Несмотря на существенные успехи в разработке стратегии лечения РА, фармакотерапия этого заболевания продолжает оставаться одним из наиболее сложных разделов клинической медицины. Современным стандартом лечения РА является моно (или комбинированная) терапия базисными противовоспалительными препаратами (БПВП) в максимально эффективных и переносимых дозах, начиная с самого раннего периода болезни. Хотя этот подход действительно позволил улучшить непосредственный (купирование симптомов) и даже отдаленный (снижение риска инвалидности) прогноз у многих пациентов, результаты лечения РА в реальной клинической практике не столь оптимистичны. Во-первых, во многих случаях БПВП не достаточно эффективно замедляют прогрессирование деструктивного процесса в суставах, во-вторых, часто вызывают побочные реакции, ограничивающие возможность применения этих препаратов в дозах, необходимых для достижения стойкого клинического эффекта. Таким образом, у многих пациентов с РА возможность не только полного "излечения", но даже достижения стойкой ремиссии с помощью традиционных БПВП по-прежнему остается маловероятной. Все это является серьезным стимулом для совершенствования подходов к фармакотерапии РА, основанных на современных медицинских технологиях.

Основные задачи фармакотерапии РА включают:
  • уменьшение симптомов (недомогание, боли, отек и скованность суставов);
  • предотвращение деструкции, нарушений функции и деформации суставов;
  • сохранение качества жизни;
  • достижение клинической ремиссии;
  • увеличение продолжительности жизни.

Разработаны международные критерии эффективности терапии и клинической ремиссии РА. По критериям Американской коллегии ревматологов, свидетельством эффективности терапии может быть 20% улучшение счета припухших и болезненных суставов, наряду с 20% улучшением 3 из 5 следующих параметров: общая оценка эффективности лечения по мнению врача и пациента, оценка интенсивности боли по мнению пациента, оценка степени потери трудоспособности и «острофазовых» показателей (СОЭ, СРБ). Рентгенологическое обследование суставов (1 раз в 6 месяцев) позволяет оценить влияние терапии на рентгенологическое прогрессирование и исход болезни.

Современная фармакотерпия РА согласно международным рекомендациям включает назначение 2-х видов препаратов: противовоспалительных (симптоматическая терапия) и базисных (модифицирующих течение болезни).
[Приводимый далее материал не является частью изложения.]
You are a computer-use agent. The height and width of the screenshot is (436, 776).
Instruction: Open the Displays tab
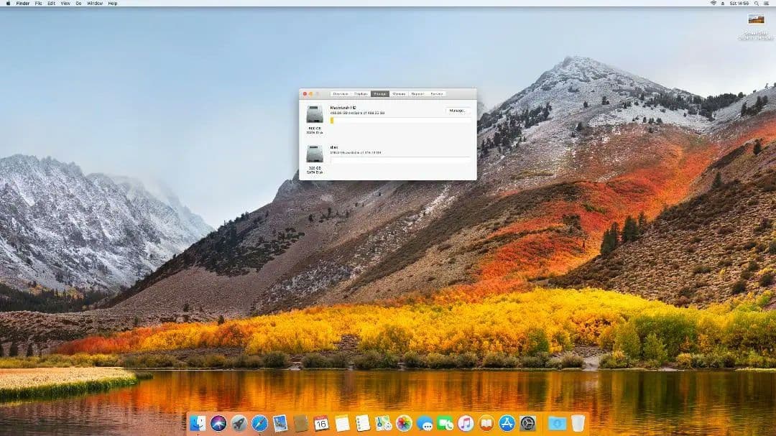point(363,93)
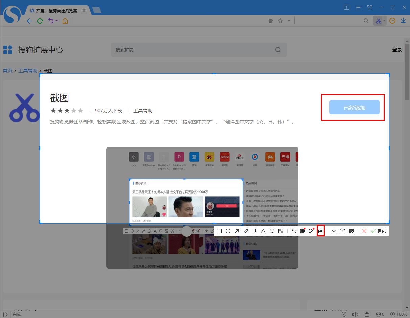Viewport: 410px width, 318px height.
Task: Select the text annotation tool
Action: [263, 231]
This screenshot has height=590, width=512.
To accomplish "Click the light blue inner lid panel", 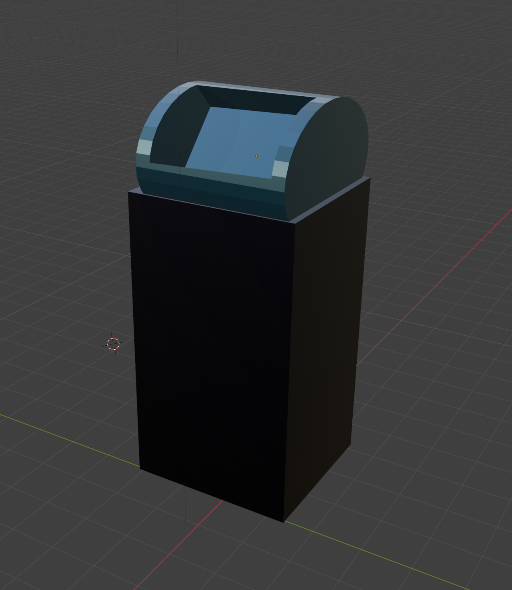I will [237, 140].
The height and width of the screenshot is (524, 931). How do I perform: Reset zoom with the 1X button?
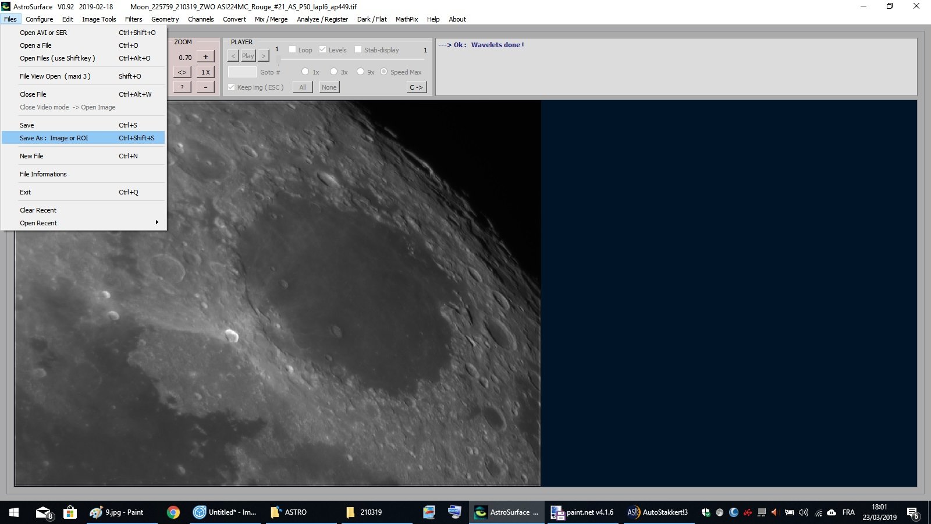[205, 72]
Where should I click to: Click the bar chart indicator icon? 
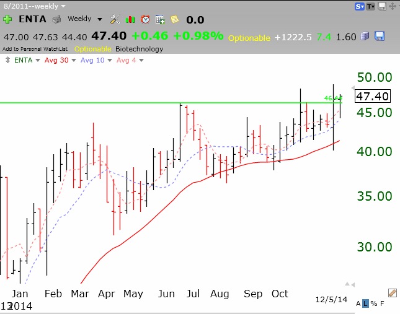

^ Классификация средств для лечения РА
(Edmonds J.P. et al., 1993)



I. Симптом – модифицирующие антиревматические препараты (СМРТ):

А. НПВП

В. ГК


II. Модифицирующие болезнь антиревматические препараты (МБАРП)
А. Нецитотоксические:
  1. Антималярийные
  2. Соли золота
  3. Сульфасалазин
  4. Д -пеницилламин



Б. Цитотоксические:  
  1. Метотрексат
  2. Циклофосфан
  3. Хлорбутин
  4. Азатиоприн  
  5. Циклоспорин - А  
  6. Лефлуномид
  7. Проспидин**
  8. Биологические агенты


III. Болезнь – контролирующие антиревматические препараты (не существуют на сегодняшний день)

К числу «базисных» относят большое число разнообразных по химической структуре и фармакологическим свойствам лекарственных средств. Их объединяет способность в большей или меньшей степени за счет различных механизмов подавлять воспаление и патологическую активацию системы иммунитета.